Another article from the American Society of Clinical Oncology looked at end-of-life administration of chemotherapy. This study (see he­re) concluded that:

“In physician offices, where drugs generate the majority of revenue and prescribing patterns can determine physician income, use of chemotherapy at the end of life fell significantly after reimbursement reductions; no concurrent change occurred in hospital outpatient departments. These results suggest that payment reform may be used to better align appropriate financial incentives with better quality of care.”

The take-away from this study is that how much the doctor was paid for a drug affected how much it was used, if the doctor financially benefited. Do we really want physicians making decisions on which chemotherapy they prescribe based on how much money they make?  I don’t think so.

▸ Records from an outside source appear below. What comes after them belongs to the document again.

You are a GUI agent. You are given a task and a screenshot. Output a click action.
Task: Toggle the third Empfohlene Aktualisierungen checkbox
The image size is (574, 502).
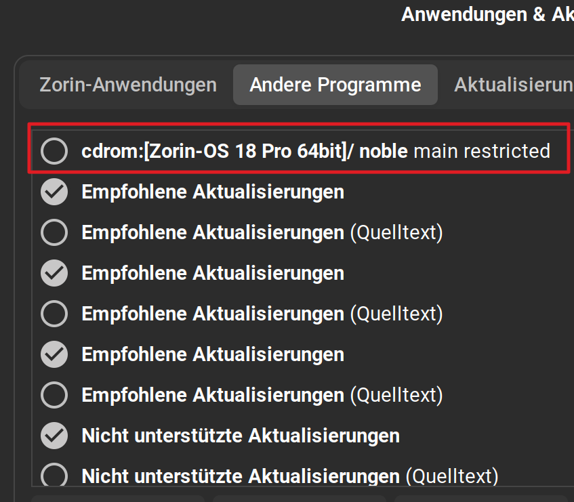54,354
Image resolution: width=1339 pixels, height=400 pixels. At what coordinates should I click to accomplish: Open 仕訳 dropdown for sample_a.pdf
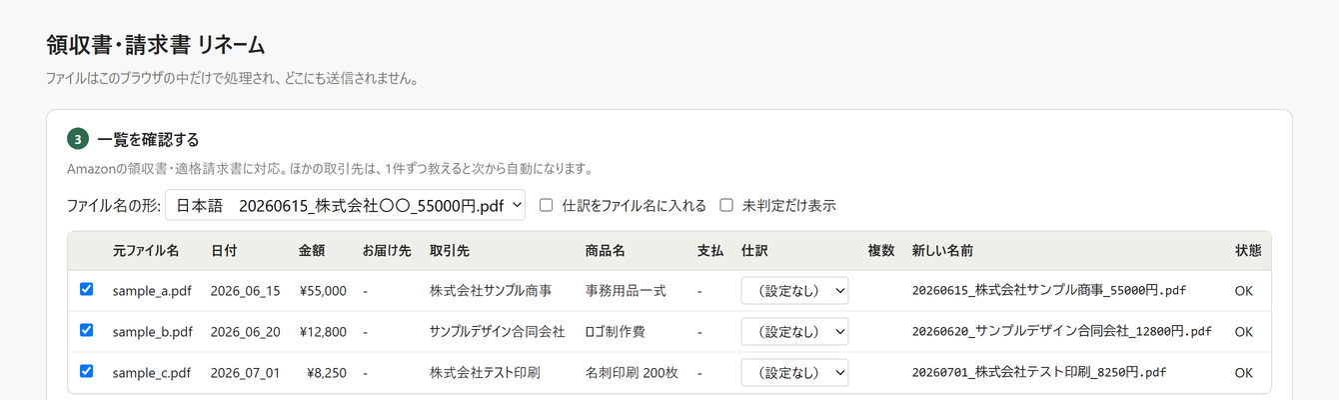(794, 291)
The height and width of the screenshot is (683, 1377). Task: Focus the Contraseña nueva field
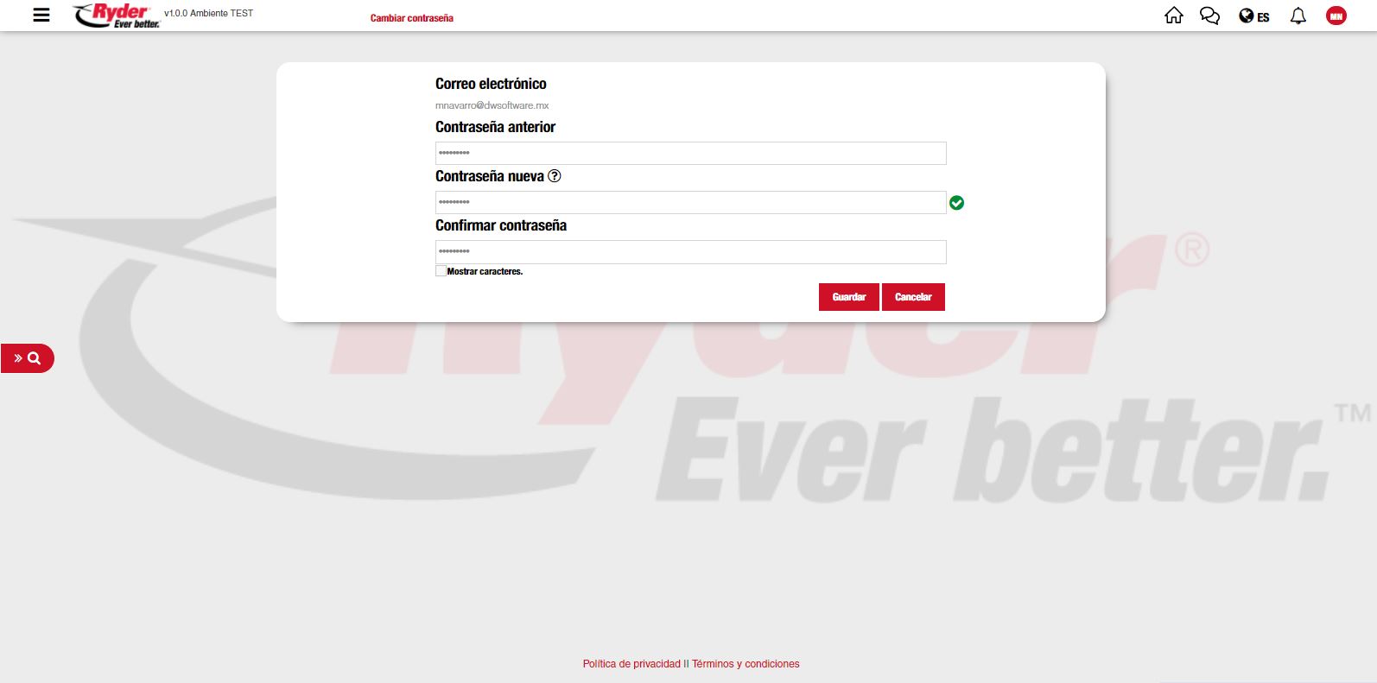coord(690,203)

In the past, a significant percentage of an oncologist’s income resulted from charging patients for the actual physical administration of chemotherapy agents performed by infusion technicians — employed by the oncologists —  and from the facility fees where the infusion occurred — facilities owned by the oncologists.  But both government and commercial reimbursement has been reduced for these services, and there is now a serious concern that physicians will shift — or already have shifted — to more expensive, and more profitable, chemotherapeutic treatments to preserve their income. As I stated earlier, this post is not meant as a condemnation of oncologists.  In earlier posts, I discussed a similar phenomenon with primary care physicians deriving too large a portion of their income from laboratory testing in which they benefit directly from the quantity and types of lab tests they order.  This is a continuing condemnation of fee-for-service medicine, in general.  Under our current model of payment for medical services, tests, drugs, and procedures are given significantly more value than the time required to talk to, examine, and develop treatment plans for our patients. This model values and reimburses for ordering services over thinking, testing over diagnosing, and medicating over talking.  This perverse payment system has encouraged physicians to over-treat, over-test, and under-talk. Remember my post about the legislation that will not allow reimbursement for physicians discussing end-of-life care options with patients and their families?  The fee-for-service model leads to very expensive medical care.  But since it is not in the best interest of the drug companies, medical diagnostic companies, or medical device companies to change our current fee-for-service model to one that values and pays for quality and appropriateness of care, I don’t expect much change any time soon. The very strong lobbies for these groups will certainly continue to hinder any progress that is made.  Until this fundamental change is made, we will not have truly appropriate, affordable medical care available to us.